While many Republican politicians have “promised” to overturn Roe, we all know how much we can trust politicians to keep their promises. Let’s face it, what the republicans claim is not so much that they will overturn Roe, but overturn what the Roe opinion has morphed into an unrestricted right to abortion not supported by law. After decades of getting much of their agenda through the courts rather than the legislature, is it any wonder the more progressive of the Democratic Party are willing to overturn Senate rules (the filibuster) and take over the courts to get their way. Does anyone else find it ironic that a party that is named after a democratic process uses such undemocratic methods to advance its agenda?

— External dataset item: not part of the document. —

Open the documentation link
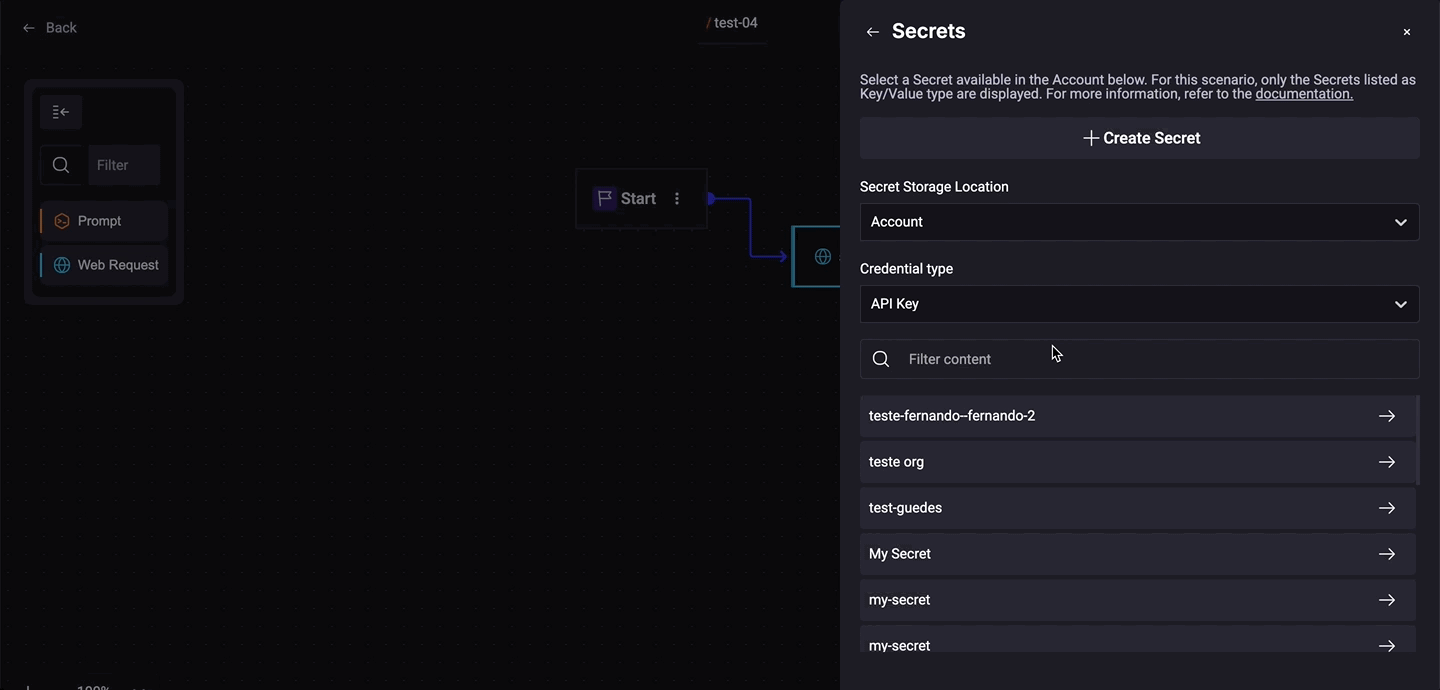Image resolution: width=1440 pixels, height=690 pixels. click(x=1303, y=94)
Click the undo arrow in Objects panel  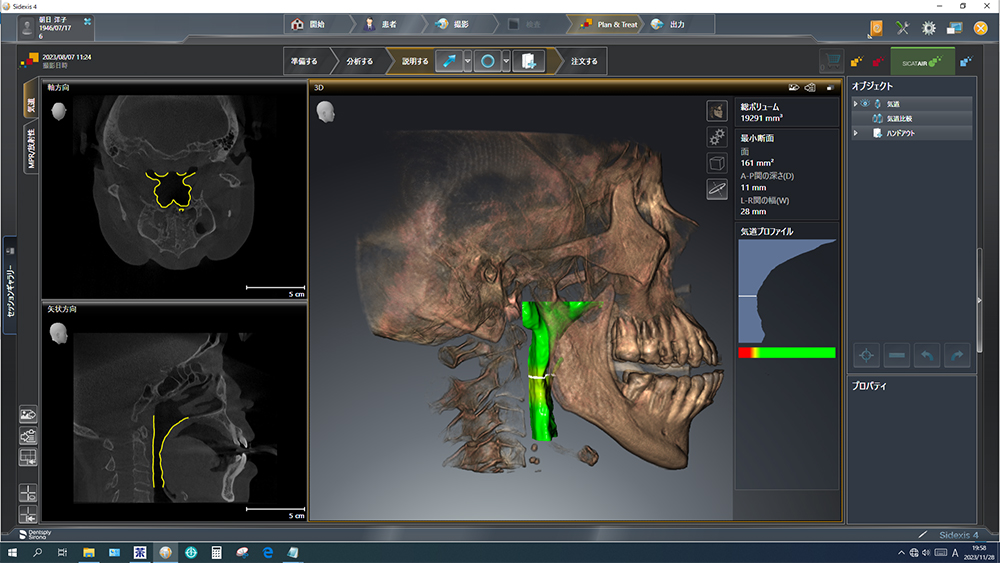click(x=926, y=355)
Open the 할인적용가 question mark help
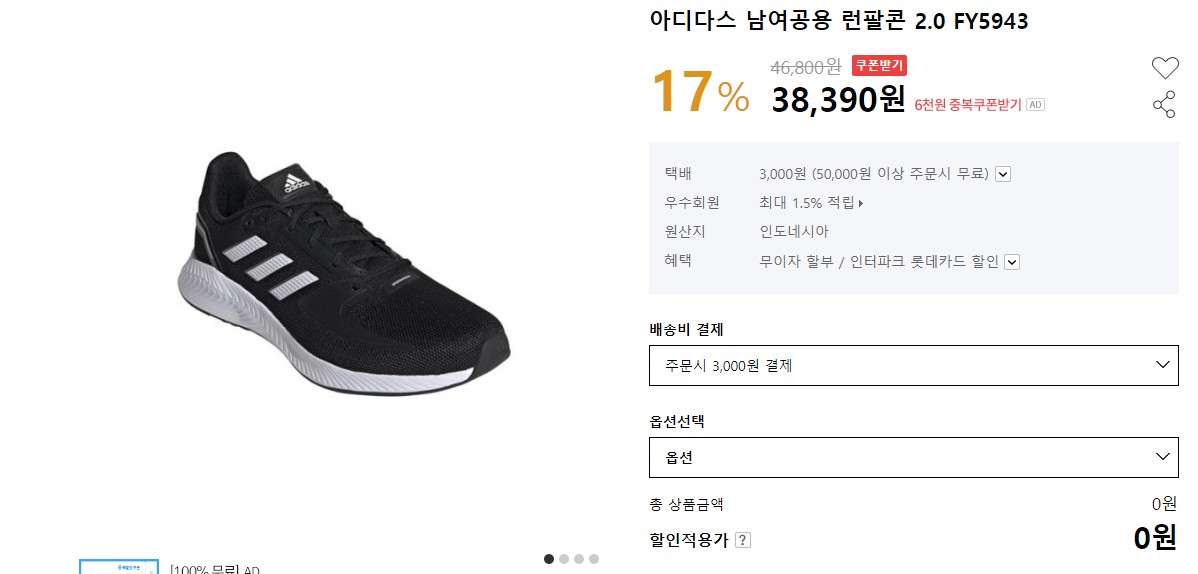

There’s a lot to unpack here, both in this legislation and the reaction to it. When does the government’s duty to protect life begin? Is it when life is detected? When is life external, i.e., out of the womb? Or is it at some other arbitrary point? How should a state respond to an almost 50-year-old opinion that is not supported by the facts or by science? And how should the American people treat the hyperbole on both sides of the argument? As I’ve said so many times, this is why it’s so important to go back to the original documents before we make up our minds on a subject.
As for the law itself, I can easily see the justification for the heartbeat of the child being the delineation for when life must be protected. However, I do have concerns over the scope of who can sue. As for the Roe opinion, I wish more people would recognize it for what it is: A flawed opinion based on outdated science that considers only one side of the issue. Roe v. Wade is not law. To my knowledge, Congress has never passed a law legalizing abortion across the country. Then again, such a law would be unconstitutional since not only has the Constitution not delegated such an authority to the United States, the very idea of unlimited abortion violates the Due Process Clause of the Fifth Amendment.
While I don’t expect it from what passes for our judicial class today, I would hope a rational and reasonable look at the law would guide the courts. I fully expect that advocates on both sides will use the Texas law and the court’s decision to demagogue, vilify, and, yes, fundraising for the foreseeable future. I only hope that this article has helped cut through some of the noise and misdirection to help you find the truth.